> _Listed records_
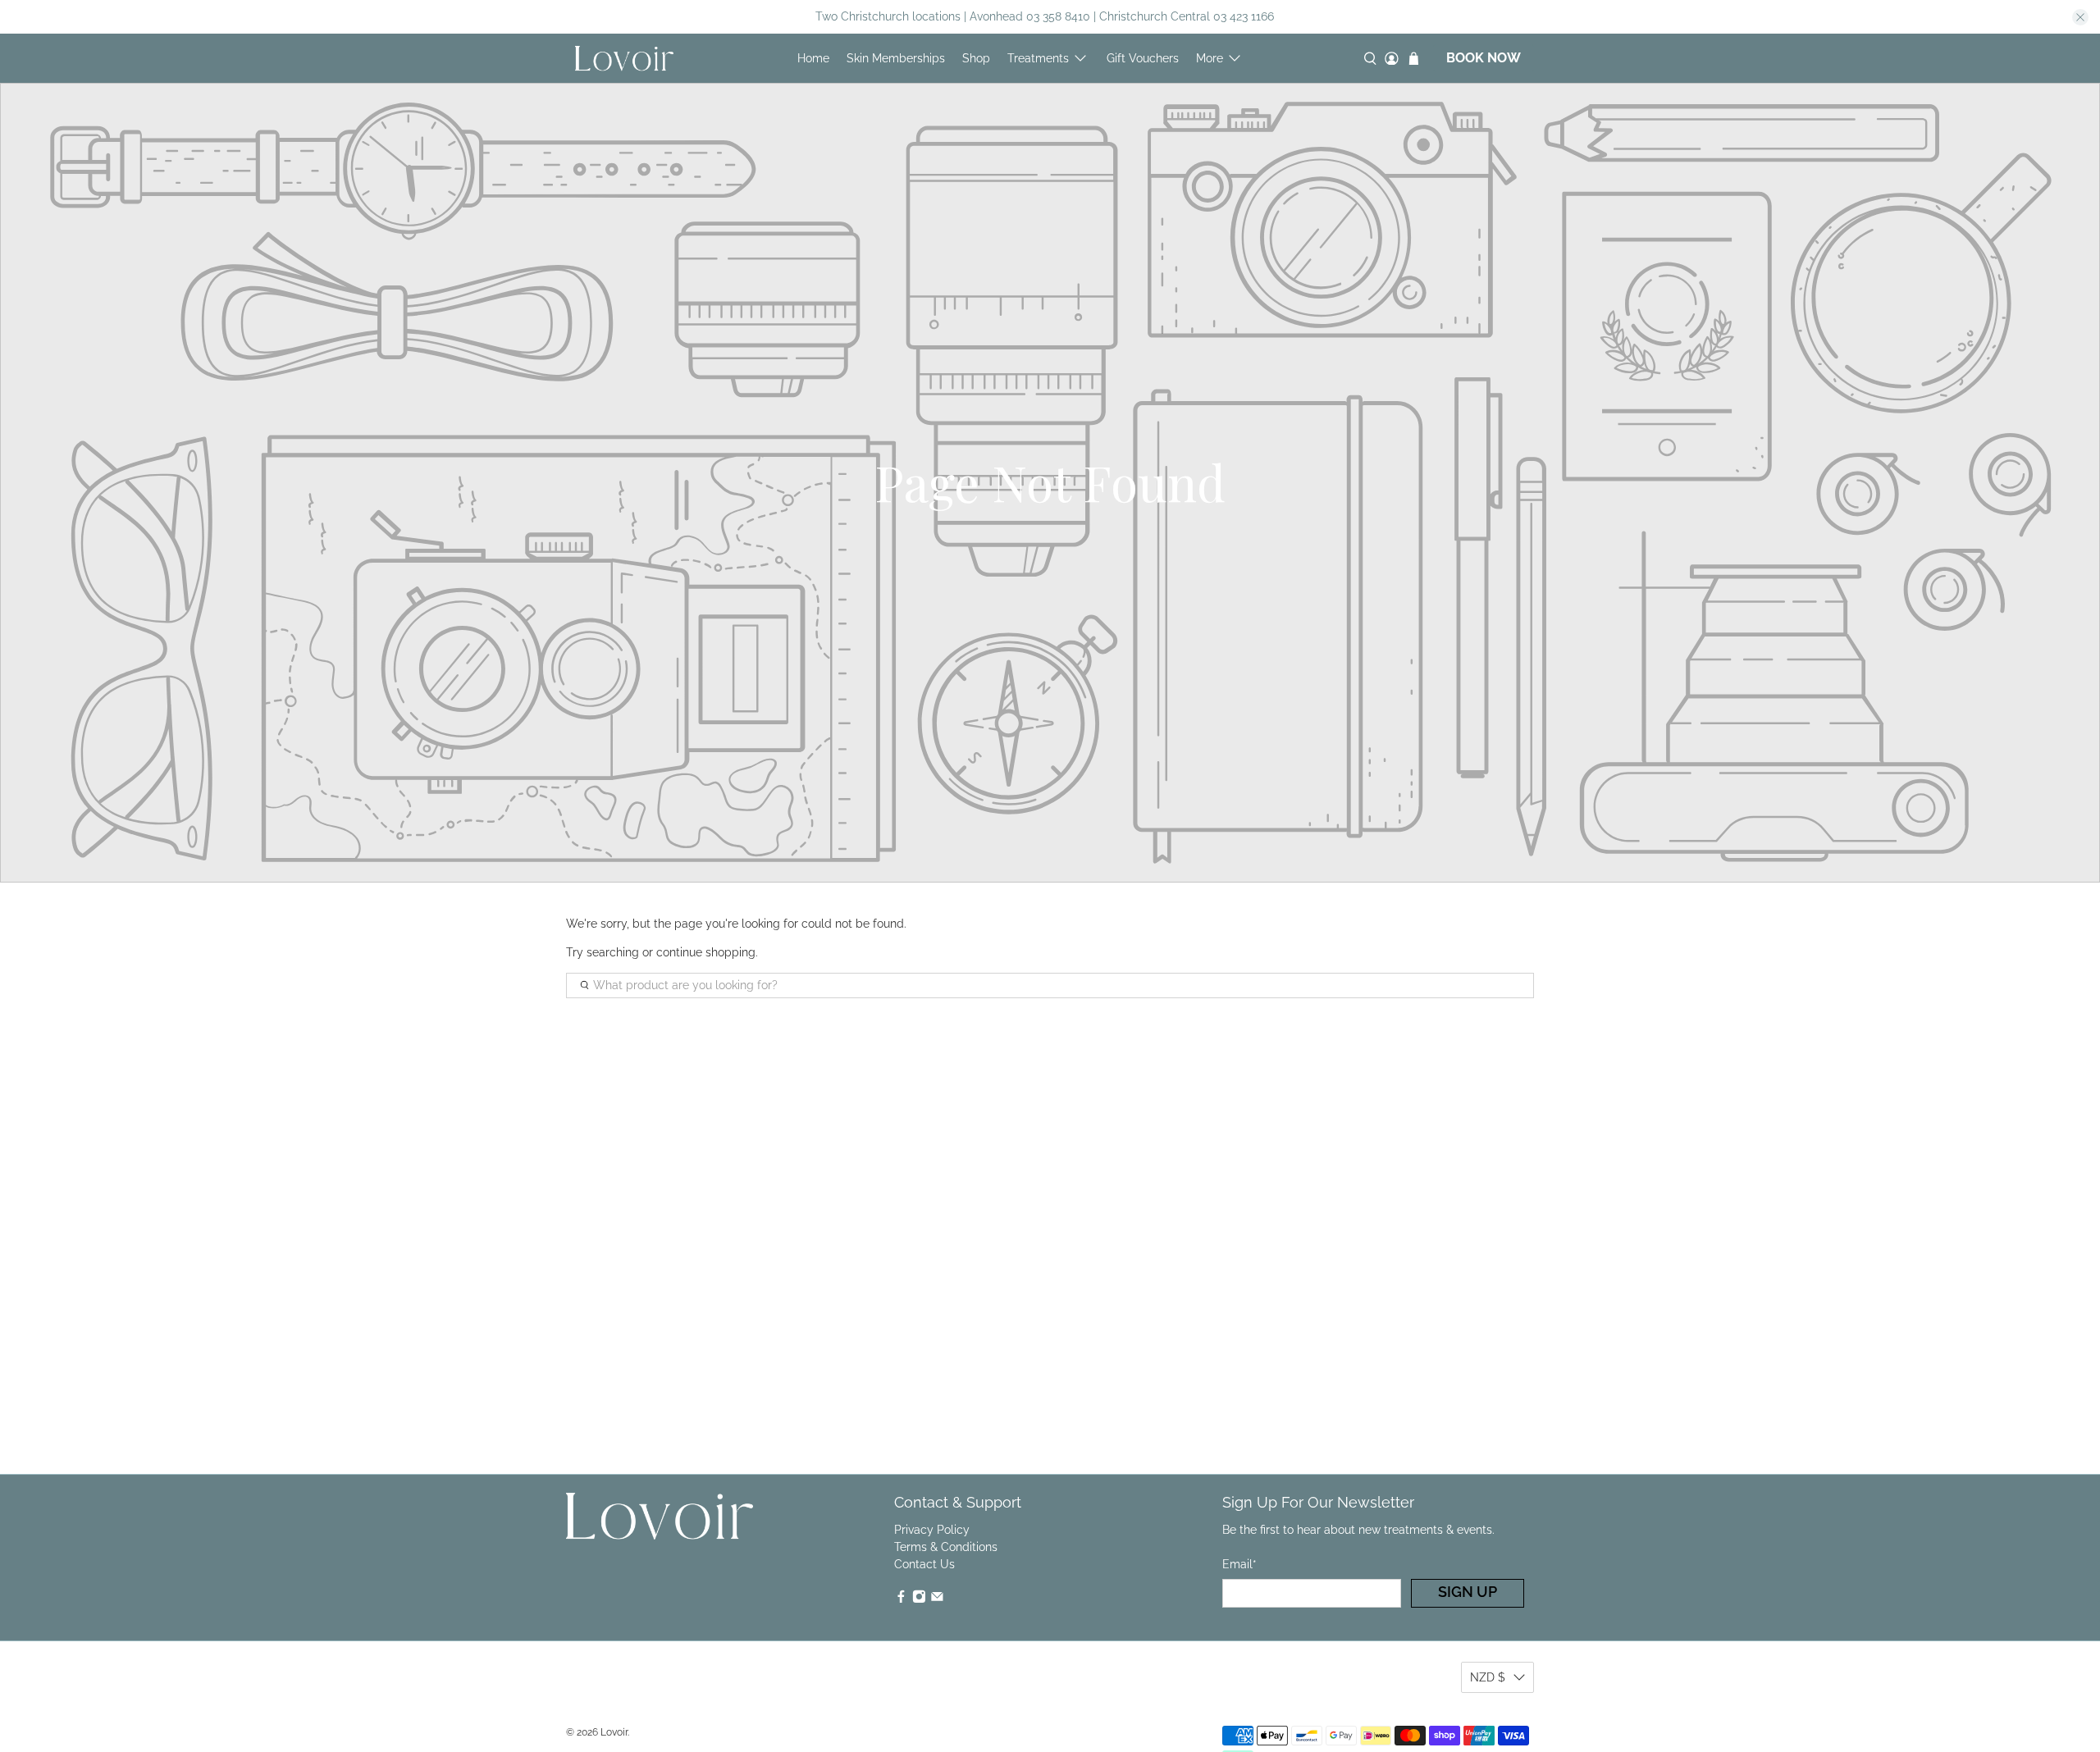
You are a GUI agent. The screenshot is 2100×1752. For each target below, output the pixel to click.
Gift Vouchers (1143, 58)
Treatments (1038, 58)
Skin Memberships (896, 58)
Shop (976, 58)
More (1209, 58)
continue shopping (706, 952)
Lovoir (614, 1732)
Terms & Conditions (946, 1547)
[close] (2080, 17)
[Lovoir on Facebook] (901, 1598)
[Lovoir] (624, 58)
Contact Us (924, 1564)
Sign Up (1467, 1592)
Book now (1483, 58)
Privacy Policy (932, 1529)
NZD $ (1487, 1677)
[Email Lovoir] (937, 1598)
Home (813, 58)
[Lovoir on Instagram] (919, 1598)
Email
==
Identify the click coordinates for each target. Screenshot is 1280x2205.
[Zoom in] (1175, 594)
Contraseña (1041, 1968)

> _Activity_
Find every line in the records that contains the word "each"; copy those lines.

> _Answer to this task_
You are a GUI agent. The screenshot is 2100×1752. For each target below, output the pixel to click.
Identify the click coordinates for each target. Screenshot is 1280x2205.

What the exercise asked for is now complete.